#### TASK PROMPT:
A single number is the answer: the count of lines in the records that hold the word "label".
□ □ □
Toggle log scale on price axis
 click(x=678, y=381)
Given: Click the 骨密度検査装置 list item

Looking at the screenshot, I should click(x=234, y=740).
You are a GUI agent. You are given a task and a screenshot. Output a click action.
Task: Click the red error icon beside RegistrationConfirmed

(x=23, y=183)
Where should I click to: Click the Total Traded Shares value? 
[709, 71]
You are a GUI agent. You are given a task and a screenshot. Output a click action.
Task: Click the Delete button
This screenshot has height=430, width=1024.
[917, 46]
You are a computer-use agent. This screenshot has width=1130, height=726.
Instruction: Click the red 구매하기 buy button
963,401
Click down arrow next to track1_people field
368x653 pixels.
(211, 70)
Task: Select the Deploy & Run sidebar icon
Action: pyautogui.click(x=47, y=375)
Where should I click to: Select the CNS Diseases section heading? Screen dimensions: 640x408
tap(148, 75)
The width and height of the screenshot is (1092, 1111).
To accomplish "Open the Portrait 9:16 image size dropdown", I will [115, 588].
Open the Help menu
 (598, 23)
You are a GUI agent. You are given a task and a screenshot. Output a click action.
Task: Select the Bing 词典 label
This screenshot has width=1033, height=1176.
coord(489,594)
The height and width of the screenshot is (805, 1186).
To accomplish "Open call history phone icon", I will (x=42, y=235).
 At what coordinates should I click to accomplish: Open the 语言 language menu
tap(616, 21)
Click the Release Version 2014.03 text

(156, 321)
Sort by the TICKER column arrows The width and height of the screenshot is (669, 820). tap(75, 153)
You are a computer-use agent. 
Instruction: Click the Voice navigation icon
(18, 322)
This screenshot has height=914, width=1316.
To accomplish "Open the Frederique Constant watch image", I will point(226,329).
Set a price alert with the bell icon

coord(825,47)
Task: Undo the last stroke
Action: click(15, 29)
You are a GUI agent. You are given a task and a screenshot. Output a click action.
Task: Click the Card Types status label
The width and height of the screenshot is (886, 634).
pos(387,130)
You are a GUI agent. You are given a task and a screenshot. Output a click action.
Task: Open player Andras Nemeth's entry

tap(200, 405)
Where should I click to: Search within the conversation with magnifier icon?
□ □ □
#### YOUR SOLUTION:
2